WHAT TO WORK ON = In the records below, pick out all lines containing the word "ALLAH".

[Dataset items]

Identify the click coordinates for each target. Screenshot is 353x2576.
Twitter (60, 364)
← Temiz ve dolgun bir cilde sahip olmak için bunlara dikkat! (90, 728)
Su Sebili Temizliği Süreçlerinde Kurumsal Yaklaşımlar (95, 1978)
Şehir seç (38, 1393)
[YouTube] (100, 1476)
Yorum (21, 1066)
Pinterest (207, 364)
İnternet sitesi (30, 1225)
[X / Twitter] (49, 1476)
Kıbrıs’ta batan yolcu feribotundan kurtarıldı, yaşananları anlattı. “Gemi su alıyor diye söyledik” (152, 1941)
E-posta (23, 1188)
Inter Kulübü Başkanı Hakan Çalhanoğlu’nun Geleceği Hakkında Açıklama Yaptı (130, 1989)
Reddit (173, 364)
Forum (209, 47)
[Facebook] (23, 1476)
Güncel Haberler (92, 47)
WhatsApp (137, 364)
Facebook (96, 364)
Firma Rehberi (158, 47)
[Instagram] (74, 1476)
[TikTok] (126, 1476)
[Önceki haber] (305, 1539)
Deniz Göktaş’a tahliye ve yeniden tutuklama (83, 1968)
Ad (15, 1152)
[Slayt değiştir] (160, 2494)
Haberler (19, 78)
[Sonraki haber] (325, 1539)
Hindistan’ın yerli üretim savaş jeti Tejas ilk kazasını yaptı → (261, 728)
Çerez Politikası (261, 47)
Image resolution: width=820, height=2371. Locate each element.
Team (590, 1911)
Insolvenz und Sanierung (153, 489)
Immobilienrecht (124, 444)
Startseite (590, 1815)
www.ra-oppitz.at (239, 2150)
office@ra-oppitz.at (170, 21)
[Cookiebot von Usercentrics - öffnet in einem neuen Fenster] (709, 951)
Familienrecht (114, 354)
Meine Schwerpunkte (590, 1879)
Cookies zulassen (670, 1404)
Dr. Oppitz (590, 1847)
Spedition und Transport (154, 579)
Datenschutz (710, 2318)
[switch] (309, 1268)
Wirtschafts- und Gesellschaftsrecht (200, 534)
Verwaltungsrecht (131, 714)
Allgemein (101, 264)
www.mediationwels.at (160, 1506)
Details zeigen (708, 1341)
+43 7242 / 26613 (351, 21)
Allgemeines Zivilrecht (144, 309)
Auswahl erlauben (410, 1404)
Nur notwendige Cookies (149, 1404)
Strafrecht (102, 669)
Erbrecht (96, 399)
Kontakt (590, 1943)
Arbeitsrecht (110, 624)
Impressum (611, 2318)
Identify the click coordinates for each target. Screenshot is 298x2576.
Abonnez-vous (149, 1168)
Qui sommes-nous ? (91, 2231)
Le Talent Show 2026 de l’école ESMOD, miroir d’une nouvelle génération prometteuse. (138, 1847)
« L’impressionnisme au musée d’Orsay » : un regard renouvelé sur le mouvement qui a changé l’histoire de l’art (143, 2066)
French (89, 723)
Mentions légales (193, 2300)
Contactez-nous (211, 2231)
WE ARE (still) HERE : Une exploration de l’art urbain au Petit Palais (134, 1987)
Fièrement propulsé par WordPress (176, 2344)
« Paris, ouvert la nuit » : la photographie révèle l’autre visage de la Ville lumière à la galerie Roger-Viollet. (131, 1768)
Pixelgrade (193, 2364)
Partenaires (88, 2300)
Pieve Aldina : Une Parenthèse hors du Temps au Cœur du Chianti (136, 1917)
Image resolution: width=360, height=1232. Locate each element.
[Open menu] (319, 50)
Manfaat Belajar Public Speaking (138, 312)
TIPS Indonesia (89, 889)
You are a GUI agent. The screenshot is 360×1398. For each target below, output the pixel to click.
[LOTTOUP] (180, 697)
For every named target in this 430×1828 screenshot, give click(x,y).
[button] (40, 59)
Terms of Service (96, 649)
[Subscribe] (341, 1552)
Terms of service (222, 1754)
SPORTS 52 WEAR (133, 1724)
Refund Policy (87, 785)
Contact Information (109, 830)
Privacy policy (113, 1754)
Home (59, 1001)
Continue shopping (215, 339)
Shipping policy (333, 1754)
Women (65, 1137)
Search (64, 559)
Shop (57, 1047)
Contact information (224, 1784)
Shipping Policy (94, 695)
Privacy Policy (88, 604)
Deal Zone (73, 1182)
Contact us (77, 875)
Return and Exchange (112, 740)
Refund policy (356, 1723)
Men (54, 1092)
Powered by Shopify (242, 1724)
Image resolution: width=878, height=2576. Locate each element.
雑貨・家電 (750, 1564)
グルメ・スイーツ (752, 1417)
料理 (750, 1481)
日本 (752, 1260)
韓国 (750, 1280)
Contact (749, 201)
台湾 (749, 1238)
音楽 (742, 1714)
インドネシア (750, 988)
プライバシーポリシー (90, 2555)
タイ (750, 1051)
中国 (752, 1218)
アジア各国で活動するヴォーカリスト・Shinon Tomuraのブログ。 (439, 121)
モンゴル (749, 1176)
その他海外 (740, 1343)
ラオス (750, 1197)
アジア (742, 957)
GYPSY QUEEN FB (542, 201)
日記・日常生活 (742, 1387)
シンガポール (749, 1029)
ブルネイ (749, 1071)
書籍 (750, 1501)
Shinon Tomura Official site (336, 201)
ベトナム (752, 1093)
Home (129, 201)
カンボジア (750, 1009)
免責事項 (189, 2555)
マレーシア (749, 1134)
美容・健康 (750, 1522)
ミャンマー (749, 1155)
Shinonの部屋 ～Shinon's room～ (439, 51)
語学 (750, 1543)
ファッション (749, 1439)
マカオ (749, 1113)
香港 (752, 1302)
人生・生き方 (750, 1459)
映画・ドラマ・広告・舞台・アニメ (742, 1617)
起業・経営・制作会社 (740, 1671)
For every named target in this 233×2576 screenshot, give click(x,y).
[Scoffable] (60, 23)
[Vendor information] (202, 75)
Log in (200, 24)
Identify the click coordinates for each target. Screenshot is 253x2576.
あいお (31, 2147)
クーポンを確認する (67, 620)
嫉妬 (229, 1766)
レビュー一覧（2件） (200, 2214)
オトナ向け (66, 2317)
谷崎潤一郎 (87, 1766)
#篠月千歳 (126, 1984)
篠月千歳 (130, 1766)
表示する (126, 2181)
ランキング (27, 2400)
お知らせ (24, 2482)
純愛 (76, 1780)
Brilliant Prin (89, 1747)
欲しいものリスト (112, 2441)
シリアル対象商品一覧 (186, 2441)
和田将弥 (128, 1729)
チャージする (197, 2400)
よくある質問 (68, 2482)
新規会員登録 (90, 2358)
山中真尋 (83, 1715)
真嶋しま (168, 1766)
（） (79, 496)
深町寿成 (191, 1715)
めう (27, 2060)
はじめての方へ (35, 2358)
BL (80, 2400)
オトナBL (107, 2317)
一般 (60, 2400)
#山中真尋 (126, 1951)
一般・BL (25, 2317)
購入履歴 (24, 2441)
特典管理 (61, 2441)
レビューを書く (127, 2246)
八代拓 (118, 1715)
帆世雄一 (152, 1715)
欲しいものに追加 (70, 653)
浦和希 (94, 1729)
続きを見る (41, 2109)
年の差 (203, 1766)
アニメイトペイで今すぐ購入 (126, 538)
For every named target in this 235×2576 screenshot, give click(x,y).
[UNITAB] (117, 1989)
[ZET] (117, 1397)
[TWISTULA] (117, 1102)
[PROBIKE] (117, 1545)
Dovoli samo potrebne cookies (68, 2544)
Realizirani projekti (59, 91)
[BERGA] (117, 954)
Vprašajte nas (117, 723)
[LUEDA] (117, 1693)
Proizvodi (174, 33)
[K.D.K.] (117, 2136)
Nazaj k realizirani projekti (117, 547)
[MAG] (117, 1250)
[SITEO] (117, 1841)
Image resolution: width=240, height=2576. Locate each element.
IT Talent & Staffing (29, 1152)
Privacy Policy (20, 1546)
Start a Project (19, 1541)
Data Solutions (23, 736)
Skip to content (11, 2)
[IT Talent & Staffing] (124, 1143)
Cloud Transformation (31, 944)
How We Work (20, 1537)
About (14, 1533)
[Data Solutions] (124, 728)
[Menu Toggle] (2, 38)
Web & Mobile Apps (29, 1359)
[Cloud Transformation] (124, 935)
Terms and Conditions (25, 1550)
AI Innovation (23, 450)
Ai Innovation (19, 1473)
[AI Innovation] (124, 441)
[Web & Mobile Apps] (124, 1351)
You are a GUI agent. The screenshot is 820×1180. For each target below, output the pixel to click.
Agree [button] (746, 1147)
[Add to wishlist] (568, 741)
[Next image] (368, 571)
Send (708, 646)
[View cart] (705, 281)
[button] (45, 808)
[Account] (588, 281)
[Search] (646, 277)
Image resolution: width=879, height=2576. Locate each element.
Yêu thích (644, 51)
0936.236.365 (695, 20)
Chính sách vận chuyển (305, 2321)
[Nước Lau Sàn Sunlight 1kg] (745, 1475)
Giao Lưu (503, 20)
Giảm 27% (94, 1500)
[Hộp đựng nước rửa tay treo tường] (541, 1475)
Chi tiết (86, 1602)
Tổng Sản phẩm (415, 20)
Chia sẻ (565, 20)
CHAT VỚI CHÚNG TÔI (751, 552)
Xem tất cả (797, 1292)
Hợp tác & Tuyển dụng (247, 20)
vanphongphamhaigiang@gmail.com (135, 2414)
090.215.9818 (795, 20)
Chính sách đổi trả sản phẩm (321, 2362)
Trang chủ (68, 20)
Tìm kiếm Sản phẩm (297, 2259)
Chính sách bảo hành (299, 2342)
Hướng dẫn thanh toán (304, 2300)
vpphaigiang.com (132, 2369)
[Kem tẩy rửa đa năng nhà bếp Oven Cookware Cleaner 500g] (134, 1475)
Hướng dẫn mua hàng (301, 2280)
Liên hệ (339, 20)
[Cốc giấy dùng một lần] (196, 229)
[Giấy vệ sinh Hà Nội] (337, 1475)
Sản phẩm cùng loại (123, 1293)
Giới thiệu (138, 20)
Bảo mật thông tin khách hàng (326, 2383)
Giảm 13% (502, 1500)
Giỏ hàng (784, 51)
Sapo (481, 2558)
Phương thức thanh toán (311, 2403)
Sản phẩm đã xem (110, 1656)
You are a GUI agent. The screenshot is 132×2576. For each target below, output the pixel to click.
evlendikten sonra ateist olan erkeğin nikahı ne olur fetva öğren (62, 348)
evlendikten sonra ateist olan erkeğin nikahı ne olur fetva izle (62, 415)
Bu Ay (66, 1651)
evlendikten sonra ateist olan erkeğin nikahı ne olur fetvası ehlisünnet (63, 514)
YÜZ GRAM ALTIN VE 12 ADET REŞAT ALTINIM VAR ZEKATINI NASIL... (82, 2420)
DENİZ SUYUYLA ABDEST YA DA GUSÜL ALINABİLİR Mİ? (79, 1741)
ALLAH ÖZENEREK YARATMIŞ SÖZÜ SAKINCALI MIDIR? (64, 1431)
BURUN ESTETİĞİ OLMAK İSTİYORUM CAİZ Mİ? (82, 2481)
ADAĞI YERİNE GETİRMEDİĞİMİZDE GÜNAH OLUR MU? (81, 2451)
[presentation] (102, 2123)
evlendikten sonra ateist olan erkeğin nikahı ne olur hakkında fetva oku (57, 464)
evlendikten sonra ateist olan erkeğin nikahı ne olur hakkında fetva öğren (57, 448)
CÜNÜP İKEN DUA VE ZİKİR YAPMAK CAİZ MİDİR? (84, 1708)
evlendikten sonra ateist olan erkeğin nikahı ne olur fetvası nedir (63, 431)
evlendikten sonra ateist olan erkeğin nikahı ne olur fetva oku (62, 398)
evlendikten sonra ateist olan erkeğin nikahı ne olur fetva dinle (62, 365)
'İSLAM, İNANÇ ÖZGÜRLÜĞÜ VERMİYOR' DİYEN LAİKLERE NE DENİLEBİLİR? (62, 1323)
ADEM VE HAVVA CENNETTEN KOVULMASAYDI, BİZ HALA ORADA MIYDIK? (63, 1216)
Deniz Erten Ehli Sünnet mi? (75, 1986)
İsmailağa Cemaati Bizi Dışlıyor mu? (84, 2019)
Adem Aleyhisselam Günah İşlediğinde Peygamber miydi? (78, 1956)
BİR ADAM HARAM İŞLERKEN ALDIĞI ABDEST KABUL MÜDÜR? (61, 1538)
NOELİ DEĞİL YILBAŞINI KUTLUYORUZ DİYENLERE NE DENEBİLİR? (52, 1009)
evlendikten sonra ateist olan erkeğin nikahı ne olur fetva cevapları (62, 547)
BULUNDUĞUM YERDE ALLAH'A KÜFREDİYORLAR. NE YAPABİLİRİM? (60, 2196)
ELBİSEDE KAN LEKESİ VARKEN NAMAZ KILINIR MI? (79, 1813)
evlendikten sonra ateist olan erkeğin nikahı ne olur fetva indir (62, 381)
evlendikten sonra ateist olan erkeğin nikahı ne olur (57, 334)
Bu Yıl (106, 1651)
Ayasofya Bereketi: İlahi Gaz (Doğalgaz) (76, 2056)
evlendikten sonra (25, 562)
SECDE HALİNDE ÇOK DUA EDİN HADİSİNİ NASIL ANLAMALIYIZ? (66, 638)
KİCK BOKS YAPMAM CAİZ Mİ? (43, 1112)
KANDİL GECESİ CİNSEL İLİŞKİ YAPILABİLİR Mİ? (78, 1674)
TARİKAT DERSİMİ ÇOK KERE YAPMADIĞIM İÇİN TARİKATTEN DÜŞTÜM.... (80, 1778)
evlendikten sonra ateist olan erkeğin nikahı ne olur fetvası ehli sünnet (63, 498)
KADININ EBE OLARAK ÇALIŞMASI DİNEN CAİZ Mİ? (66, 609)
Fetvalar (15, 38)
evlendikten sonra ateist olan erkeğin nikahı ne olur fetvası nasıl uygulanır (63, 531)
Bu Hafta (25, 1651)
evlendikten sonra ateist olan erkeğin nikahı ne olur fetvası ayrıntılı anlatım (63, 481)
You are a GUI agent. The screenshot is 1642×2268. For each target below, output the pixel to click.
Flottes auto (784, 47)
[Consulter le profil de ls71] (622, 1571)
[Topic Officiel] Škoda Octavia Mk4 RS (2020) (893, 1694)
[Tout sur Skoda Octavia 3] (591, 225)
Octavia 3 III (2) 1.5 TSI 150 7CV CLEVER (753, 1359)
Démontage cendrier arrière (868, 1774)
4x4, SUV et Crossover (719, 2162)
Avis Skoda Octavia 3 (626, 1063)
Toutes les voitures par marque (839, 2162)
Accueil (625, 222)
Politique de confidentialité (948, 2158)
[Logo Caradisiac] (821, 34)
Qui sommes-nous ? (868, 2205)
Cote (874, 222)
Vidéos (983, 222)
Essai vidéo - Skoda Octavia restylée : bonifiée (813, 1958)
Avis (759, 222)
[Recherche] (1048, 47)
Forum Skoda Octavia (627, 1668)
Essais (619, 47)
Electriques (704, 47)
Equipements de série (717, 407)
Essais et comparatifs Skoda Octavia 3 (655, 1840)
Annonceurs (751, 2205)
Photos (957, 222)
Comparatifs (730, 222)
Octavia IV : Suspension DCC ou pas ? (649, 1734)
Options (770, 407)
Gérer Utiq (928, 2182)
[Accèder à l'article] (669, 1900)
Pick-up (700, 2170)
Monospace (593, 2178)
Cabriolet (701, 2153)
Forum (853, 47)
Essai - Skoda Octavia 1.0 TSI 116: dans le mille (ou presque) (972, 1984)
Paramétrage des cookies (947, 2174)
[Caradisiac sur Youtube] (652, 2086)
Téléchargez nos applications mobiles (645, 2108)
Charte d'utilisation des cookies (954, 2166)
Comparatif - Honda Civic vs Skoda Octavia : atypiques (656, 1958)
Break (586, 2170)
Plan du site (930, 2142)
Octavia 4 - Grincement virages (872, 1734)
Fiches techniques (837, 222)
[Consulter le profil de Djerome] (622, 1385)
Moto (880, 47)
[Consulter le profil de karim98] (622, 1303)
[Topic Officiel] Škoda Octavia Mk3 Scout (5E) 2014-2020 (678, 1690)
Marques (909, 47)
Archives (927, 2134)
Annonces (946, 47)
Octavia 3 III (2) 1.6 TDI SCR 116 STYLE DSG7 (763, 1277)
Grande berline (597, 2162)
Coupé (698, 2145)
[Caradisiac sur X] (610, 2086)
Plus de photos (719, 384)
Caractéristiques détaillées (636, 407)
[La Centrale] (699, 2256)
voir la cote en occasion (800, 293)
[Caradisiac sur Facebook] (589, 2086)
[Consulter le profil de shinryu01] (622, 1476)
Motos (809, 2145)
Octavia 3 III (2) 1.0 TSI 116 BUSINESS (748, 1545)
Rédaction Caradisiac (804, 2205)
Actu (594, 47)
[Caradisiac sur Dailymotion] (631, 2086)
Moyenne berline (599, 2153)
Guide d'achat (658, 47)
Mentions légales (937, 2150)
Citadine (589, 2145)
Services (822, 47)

SOLUTION TO THIS TASK =
ALLAH ÖZENEREK YARATMIŞ SÖZÜ SAKINCALI MIDIR? (64, 1431)
BULUNDUĞUM YERDE ALLAH'A KÜFREDİYORLAR. NE YAPABİLİRİM? (60, 2196)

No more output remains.